- Unity 4.x Game Development by Example Beginner's Guide
- Ryan Henson Creighton
- 533字
- 2025-03-31 04:01:53
Motherload
Motherload by XGen Studios (http://www.xgenstudios.com/play/motherload) distills a complicated 4X game, like Master of Orion, down to two joy-inducing tasks: mining for resources and shopping for stuff. Here's a screenshot from the game:

The core mechanic: Pilot your vehicle by using the arrow keys—dig, fly, and avoid long falls—with a finite fuel source. There's only one real "level" in the game, and it stretches down your screen for a long time. Your drill-enabled vehicle can only dig down so deep and dig up so many pieces of ore before having to return to the surface to sell off the goods and clear some cargo space. The trick is to dig up and sell enough ore to upgrade your ship so that it can dig deeper, carry more loot, and survive longer falls. The initial goal is to rack up ludicrous cash, but a story eventually develops that adds meaning to your loot-lust. This mechanic is similar to the much simpler game Lunar Lander, where the player must gently land a spacecraft on a single non-scrolling screen with limited fuel. You can look at Motherload as either a dramatically toned-down Master of Orion or a trumped-up Lunar Lander!
The skin: A quasi-cartoony space mine with a layer of grit and grime over it. The player character is a futuristic mining vehicle. The only non-player character is a human being (... or is he??).
Note
Front-of-house
We'll be looking at front-of-house game wrappers later on. They include things such as the title screen, instructions screen, pause screen, and win or lose screens, and are an essential part of your finished game.
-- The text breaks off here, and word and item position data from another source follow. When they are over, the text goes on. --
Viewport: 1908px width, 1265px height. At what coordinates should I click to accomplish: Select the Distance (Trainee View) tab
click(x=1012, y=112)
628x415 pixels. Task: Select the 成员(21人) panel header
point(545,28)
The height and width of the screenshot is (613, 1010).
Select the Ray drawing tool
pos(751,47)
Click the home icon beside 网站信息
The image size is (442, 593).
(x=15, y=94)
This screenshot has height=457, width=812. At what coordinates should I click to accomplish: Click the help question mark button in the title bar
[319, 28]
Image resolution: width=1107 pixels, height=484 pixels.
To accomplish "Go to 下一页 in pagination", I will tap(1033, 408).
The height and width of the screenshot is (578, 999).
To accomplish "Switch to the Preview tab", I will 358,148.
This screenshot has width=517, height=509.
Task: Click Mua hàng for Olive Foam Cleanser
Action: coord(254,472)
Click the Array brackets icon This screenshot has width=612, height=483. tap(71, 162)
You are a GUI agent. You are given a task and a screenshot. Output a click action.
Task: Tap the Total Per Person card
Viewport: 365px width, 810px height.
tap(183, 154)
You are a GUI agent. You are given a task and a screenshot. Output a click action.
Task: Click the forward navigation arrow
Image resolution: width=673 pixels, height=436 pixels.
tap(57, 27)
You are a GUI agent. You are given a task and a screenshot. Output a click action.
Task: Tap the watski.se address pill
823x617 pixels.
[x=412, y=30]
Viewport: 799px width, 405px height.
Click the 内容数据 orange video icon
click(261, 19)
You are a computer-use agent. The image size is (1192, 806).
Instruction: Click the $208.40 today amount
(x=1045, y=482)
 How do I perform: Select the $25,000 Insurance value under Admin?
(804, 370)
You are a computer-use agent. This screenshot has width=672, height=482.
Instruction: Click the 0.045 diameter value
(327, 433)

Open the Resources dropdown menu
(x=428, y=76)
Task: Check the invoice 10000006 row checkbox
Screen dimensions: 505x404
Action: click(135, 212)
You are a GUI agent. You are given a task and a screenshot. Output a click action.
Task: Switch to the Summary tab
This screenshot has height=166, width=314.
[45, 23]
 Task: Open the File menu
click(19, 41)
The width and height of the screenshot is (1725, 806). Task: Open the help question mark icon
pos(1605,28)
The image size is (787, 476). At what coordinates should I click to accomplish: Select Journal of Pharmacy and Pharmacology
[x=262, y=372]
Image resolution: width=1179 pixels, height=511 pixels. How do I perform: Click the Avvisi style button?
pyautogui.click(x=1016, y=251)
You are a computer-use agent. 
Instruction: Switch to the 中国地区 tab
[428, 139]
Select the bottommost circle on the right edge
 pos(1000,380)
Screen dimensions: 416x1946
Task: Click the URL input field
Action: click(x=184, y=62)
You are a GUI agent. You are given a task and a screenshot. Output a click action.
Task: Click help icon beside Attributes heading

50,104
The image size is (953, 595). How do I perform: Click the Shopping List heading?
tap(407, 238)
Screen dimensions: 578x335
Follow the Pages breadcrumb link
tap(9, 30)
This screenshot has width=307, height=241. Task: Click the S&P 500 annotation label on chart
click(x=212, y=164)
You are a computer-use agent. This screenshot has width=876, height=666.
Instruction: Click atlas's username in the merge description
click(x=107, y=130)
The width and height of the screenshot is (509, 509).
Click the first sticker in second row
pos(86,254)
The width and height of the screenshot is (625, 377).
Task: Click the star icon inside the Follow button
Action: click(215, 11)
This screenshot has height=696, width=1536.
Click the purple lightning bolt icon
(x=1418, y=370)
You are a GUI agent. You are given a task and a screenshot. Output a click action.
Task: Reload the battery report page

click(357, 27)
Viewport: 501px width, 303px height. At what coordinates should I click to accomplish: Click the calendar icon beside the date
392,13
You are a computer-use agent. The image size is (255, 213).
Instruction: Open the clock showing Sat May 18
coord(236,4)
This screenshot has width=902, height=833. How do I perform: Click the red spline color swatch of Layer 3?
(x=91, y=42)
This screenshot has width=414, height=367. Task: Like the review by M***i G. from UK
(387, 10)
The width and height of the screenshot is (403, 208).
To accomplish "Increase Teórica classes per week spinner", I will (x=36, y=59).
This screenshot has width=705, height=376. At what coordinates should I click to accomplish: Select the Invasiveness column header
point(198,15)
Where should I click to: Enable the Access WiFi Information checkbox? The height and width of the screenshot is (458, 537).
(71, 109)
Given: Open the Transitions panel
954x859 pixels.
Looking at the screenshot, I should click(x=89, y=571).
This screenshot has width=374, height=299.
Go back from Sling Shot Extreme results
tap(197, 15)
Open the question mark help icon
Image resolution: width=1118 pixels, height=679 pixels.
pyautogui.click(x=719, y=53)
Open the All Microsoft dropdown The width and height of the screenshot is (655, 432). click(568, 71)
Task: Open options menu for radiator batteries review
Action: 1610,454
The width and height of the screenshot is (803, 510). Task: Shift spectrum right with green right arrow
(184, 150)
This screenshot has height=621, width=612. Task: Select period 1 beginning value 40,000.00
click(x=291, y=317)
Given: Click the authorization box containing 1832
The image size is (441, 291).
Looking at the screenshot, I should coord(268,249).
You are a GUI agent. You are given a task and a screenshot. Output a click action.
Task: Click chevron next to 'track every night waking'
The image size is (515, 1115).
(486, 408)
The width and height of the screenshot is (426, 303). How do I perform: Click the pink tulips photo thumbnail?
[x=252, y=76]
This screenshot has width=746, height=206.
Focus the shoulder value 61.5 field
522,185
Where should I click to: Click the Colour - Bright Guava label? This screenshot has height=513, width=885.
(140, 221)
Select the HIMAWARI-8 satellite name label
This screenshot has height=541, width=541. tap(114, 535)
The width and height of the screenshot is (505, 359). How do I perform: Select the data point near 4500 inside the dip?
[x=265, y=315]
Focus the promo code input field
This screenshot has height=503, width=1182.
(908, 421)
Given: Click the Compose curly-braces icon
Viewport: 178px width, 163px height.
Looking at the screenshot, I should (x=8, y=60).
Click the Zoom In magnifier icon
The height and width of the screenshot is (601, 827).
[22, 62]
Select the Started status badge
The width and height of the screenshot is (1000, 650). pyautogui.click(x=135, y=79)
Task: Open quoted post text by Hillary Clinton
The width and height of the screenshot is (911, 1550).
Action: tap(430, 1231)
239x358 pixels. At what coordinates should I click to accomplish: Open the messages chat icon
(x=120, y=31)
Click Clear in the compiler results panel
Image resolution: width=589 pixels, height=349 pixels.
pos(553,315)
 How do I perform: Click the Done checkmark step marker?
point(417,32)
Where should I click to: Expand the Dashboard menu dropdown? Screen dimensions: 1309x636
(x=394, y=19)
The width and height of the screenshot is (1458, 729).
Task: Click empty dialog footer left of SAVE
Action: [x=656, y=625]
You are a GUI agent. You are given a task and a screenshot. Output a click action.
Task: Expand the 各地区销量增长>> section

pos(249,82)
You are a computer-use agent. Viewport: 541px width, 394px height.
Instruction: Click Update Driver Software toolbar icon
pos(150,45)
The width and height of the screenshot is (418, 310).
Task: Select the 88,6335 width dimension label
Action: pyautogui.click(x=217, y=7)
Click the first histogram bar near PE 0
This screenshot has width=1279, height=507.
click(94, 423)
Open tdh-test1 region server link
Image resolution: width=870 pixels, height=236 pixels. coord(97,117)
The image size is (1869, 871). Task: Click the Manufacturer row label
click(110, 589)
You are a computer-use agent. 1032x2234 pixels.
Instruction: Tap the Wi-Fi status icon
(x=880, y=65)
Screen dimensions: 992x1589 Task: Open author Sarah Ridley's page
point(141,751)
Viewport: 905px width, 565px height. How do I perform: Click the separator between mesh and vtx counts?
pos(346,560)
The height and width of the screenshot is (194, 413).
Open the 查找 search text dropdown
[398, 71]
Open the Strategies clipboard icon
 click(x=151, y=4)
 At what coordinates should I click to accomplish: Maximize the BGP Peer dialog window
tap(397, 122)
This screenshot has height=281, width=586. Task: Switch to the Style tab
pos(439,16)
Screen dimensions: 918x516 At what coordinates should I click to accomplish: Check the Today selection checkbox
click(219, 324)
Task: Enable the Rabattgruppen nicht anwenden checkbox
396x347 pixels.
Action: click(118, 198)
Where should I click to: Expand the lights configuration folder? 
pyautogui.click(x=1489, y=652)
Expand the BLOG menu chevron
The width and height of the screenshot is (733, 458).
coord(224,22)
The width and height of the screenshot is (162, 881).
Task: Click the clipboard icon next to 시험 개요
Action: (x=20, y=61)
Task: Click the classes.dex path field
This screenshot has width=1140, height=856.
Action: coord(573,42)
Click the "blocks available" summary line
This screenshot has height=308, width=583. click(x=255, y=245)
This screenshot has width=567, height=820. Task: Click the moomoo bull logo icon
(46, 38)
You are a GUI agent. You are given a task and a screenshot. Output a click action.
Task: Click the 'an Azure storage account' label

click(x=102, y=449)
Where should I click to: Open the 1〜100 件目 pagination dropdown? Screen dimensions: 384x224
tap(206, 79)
The best part is that if you build them well, you can reuse a lot of your work for every new game that you create!
Possible additional features:
Sequel features for Motherload include:
- Switching between vehicle types
- Mining on different planets
- Managing multiple vehicles at the same time
- A character mode where you get out and run around as a little guy, as in Blaster Master
Alternatively, the sequel could just add new content: more ship upgrades, more ore types, a larger play area, more story sequences, more sound effects and music tracks, and so on. This is what game reviewers can derisively call a MOTS (more-of-the-same) sequel. These days, you can get away with it by calling it an "expansion pack".
For a look at what a completely different team has done with a nearly identical mechanic, check out I Dig It and I Dig It Expeditions from InMotion Software, which counts underwater exploration among its innovations:

Note
Stretch your skills
We're looking way down the road here, but if you create a sequel for your game, be sure to add at least one new feature. And, because you'll still be learning Unity, make sure that developing the new feature requires a skill that you don't already have. In this way, each game that you create will stretch your capabilities farther and wider, until you're an unstoppable Unity pro.